ケースヘッドには、リザーバーに液体を導入する液体導入路としてのインク導入路が設けられている。また、コンプライアンス基板には、液体導入口としてのインク導入口が形成されている。ここで、導入される液体は、粘度調節等のために、溶質に応じた溶媒を含む。
液体を噴射するノズル開口に連通した圧力発生室および前記圧力発生室に連通するマニホールドが形成された流路形成基板と、前記圧力発生室毎に設けられた圧力発生素子と、前記圧力発生素子を覆う保護基板と、前記保護基板上に設けられ、前記保護基板との間に前記マニホールドを形成するコンプライアンス基板と、前記圧力発生素子に形成された電極から引き出され、前記保護基板に形成された貫通孔に露出したリード電極と、前記保護基板上に設けられ、前記貫通孔につながる保持孔および液体を導入する液体導入路が形成された保持部材と、前記コンプライアンス基板に設けられ、前記液体導入路と前記マニホールドとに連通する液体導入口と、前記貫通孔および前記保持孔に対応して前記コンプライアンス基板に形成された開口部と、前記貫通孔、前記保持孔および前記開口部を通され、端部が前記リード電極に異方性導電性接着剤によって接続されたフレキシブル配線基板とを備え、前記貫通孔の内面と前記保持孔の内面との間に、前記開口部の内面を底面として凹部が形成され、前記凹部に接着剤が充填されて、前記開口部の内面が前記接着剤によって覆われていることを特徴とする液体噴射ヘッド。
また、開口部の内面を底面とする凹部に充填された接着剤は、凹部の一部を形成する保護基板および保持部材の表面も覆う。保護基板および保持部材の表面を覆う接着剤は、コンプライアンス基板と保護基板との界面およびコンプライアンス基板と保持部材との界面を伝わって滲み出て、保護基板および保持部材の表面を伝わって保持孔および貫通孔に向かう溶媒の流れを抑える。したがって、溶媒が保持孔および貫通孔へ漏れるまでの時間が稼げ、保護基板および保持部材の表面を覆う接着剤がない構成と比較して、リード電極とフレキシブル配線基板との接触不良が生じるまでの時間が長い液体噴射ヘッドが得られる。

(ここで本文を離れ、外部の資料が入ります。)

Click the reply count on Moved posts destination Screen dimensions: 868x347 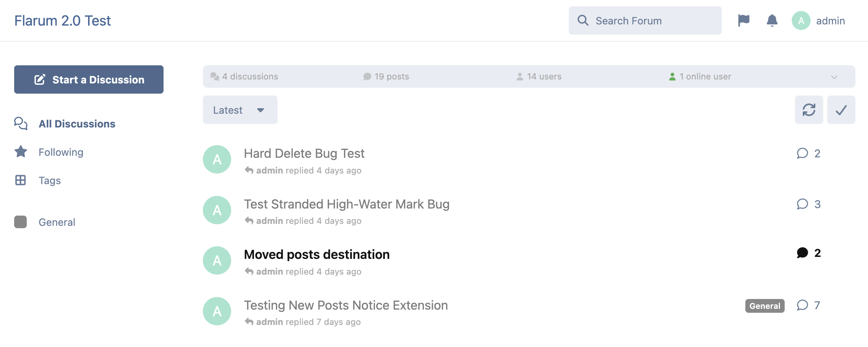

さらに、開口部の内面を底面とする凹部に接着剤が充填されるので、接着剤が保持孔および貫通孔に向かって突出するのを防げる。したがって、フレキシブル配線基板を保持孔および貫通孔になめらかに通せる液体噴射ヘッドが得られる。
上記液体噴射ヘッドであって、前記コンプライアンス基板が貼り合わせ接着剤で接着された複数層からなることを特徴とする液体噴射ヘッド。
この適用例では、コンプライアンス基板が貼り合わせ接着剤で接着された複数層からなるので、溶媒が貼り合わせ接着剤を通って保持孔および貫通孔へ漏れやすいが、開口部の内面を覆う接着剤によって保持孔および貫通孔へ漏れる量が減少する。したがって、溶媒が保持孔および貫通孔へ漏れるまでの時間が稼げ、開口部の内面を覆う接着剤がない構成と比較して、リード電極とフレキシブル配線基板との接触不良が生じるまでの時間が長い液体噴射ヘッドが得られる。
上記液体噴射ヘッドであって、前記保持部材は凸部を備え、前記凸部と前記保護基板とで、前記開口部を取り囲む前記コンプライアンス基板が挟まれていることを特徴とする液体噴射ヘッド。
この適用例では、凸部が、開口部の内面を底面とする凹部から凸部より先に進む接着剤の流れを抑える。したがって、凸部より先の保持部材とコンプライアンス基板との間に接着剤が浸入しにくいので、コンプライアンス基板の動きに影響を及ぼしにくい。
上記液体噴射ヘッドであって、前記凸部が前記液体導入口を取り囲んで形成されていることを特徴とする液体噴射ヘッド。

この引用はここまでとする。